### Provided text
++++

Enhancement of dendritic cell-tumor fusion vaccine potency by indoleamine-pyrrole 2,3-dioxygenase inhibitor, 1-MT

Abstract

Purpose: Dendritic cell (DC)-based cancer vaccines are currently being evaluated as novel anti-tumor vaccination strategies, but in some cases, they are demonstrated to have poor clinical efficacies than anticipated. A potential reason is immune tolerance due to the immunosuppressive enzyme, indoleamine-pyrrole 2,3-dioxygenase (IDO). The aim of this study was to determine whether blocking the activity of IDO might improve the anti-tumor efficacy of DC/Lewis lung carcinoma (LLC) fusion vaccine applied to the mouse LLC model.

Methods: To prepare the DC/LLC fusion vaccine, DCs were fused with LLC using polyethylene glycol (PEG) as described. The IDO expression in the DC/LLC fusion vaccine and in the vaccinated mice was detected by western blot (WB) and/or immunohistochemical (IHC) analysis. This fusion vaccine, as a single agent or in combination with 1-methyl-tryptophan (1-MT, an IDO inhibitor), was administered to LLC mice. The anti-tumor efficacy in different treatment was determined by regular observation of tumor development and the level of splenic cytotoxic T lymphocyte (CTL) response, which was examined by lactate dehydrogenase (LDH) release.

Results: In the LLC mice, we observed that IDO-positive cells were extensively accumulated in tumor draining lymph nodes (TDLNs). Furthermore, WB and IHC analysis results showed that vaccination with fusion DC/LLC cells alone caused significant up-regulation of IDO in spleens. 1-MT enhanced the anti-tumor efficacy elicited by DC/LLC fusion vaccine via delaying the tumor development and inducing stronger splenic CTL responses.

Conclusions: Our results indicate an IDO-mediated immunosuppressive mechanism might be involved in weakening the anti-tumor efficacy elicited by DC/LLC fusion vaccine, and specific inhibition of IDO activity might be required for development of cancer vaccines.

Fig. 1

IDO expression in TDLNs but not LLC cells. a Tumor tissues (Tumor), tumor-draining lymph nodes (TDLNs) and distant lymph nodes (DLNs) were removed 10 days after mice were s.c. injected 1 × 10⁶ LLC, and were detected for IDO expression by WB analysis with an anti-IDO antibody. b LLC tumor cell line was cultured for 2 days with or without mouse IFN-γ (50 ng/ml) in the final 18 h culture. The cell lysates of tumor cells were analyzed for IDO expression and TDLN described above was used as positive control (PC)

++++

### Excerpted records
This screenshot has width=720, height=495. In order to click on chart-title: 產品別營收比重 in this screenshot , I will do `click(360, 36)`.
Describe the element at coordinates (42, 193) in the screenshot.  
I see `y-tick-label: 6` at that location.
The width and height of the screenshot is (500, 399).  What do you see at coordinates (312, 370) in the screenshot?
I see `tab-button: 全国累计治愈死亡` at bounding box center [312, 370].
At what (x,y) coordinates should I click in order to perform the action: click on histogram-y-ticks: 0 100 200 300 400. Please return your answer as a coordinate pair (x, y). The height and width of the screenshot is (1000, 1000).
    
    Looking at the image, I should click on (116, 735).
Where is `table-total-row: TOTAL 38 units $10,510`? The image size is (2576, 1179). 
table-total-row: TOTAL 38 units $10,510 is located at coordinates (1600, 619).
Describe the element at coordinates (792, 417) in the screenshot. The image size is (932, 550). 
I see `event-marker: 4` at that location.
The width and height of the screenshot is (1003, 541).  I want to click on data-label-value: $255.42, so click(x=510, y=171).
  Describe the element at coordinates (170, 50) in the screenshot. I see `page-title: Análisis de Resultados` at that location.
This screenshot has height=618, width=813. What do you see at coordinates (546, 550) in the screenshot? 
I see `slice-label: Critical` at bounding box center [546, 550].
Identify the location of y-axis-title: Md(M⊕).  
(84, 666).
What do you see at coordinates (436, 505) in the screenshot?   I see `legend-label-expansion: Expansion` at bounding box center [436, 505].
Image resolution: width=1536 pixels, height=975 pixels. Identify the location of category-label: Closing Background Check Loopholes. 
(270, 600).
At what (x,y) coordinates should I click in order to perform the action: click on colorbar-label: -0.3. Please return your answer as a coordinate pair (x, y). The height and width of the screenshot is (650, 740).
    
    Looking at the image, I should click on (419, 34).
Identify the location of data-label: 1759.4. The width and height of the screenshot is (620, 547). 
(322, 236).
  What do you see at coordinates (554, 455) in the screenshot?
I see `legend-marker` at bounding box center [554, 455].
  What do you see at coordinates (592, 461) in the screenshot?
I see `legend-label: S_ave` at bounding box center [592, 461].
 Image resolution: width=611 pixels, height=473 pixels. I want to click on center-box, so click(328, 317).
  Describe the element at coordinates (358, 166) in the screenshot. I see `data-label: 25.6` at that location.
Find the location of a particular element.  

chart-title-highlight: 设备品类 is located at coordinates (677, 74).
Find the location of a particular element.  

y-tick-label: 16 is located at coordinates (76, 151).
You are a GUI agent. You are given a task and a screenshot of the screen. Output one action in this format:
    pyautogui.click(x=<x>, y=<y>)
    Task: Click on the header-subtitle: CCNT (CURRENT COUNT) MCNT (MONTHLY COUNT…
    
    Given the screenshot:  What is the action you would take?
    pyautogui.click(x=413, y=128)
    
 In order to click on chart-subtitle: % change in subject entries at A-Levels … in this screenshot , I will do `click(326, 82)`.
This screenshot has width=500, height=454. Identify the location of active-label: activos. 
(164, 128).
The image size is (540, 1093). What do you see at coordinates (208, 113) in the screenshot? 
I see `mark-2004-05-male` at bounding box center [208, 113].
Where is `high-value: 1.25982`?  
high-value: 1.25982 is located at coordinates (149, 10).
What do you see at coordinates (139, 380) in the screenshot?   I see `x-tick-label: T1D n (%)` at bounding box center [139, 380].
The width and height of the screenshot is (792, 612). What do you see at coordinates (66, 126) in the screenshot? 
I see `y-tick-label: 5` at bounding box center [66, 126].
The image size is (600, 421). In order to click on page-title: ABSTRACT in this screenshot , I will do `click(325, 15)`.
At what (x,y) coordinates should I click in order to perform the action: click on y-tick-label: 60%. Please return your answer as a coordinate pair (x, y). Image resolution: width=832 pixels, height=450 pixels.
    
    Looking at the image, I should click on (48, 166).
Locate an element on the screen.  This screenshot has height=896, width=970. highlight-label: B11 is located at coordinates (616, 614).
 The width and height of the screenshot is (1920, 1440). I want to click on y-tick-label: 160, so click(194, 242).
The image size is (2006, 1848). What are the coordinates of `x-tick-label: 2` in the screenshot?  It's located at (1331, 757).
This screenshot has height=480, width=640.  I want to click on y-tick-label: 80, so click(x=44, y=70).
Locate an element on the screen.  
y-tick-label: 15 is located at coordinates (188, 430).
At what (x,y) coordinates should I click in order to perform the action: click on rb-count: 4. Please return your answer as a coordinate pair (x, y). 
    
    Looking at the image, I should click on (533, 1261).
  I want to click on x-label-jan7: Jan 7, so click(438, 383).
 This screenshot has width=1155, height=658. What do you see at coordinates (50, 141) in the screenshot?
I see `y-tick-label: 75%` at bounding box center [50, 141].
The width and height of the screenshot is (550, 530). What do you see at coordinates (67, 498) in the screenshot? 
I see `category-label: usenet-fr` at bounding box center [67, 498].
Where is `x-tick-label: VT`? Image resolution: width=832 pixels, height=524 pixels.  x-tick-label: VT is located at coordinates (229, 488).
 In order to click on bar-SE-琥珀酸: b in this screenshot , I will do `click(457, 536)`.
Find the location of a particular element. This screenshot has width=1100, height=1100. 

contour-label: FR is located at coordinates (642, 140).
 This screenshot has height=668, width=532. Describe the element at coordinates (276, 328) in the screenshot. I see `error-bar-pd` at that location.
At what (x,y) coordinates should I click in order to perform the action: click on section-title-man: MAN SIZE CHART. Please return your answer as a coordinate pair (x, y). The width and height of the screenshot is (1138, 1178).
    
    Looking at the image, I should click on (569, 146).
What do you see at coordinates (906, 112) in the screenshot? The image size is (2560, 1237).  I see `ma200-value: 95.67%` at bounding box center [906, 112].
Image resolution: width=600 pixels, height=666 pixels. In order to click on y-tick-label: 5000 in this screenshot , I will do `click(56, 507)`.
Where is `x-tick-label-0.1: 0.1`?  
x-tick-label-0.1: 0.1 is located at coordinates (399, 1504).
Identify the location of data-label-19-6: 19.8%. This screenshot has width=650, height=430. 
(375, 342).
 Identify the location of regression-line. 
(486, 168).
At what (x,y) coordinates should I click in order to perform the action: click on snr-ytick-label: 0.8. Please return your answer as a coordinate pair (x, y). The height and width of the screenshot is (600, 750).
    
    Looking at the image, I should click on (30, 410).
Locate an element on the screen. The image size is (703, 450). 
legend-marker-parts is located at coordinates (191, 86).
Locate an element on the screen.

++++

Copy the vaccine abstract starting with "Purpose: Dendritic cell" and going on through "mouse LLC model.", swapping "immune tolerance" for "immune suppression". The rows aren't needed here.

Purpose: Dendritic cell (DC)-based cancer vaccines are currently being evaluated as novel anti-tumor vaccination strategies, but in some cases, they are demonstrated to have poor clinical efficacies than anticipated. A potential reason is immune suppression due to the immunosuppressive enzyme, indoleamine-pyrrole 2,3-dioxygenase (IDO). The aim of this study was to determine whether blocking the activity of IDO might improve the anti-tumor efficacy of DC/Lewis lung carcinoma (LLC) fusion vaccine applied to the mouse LLC model.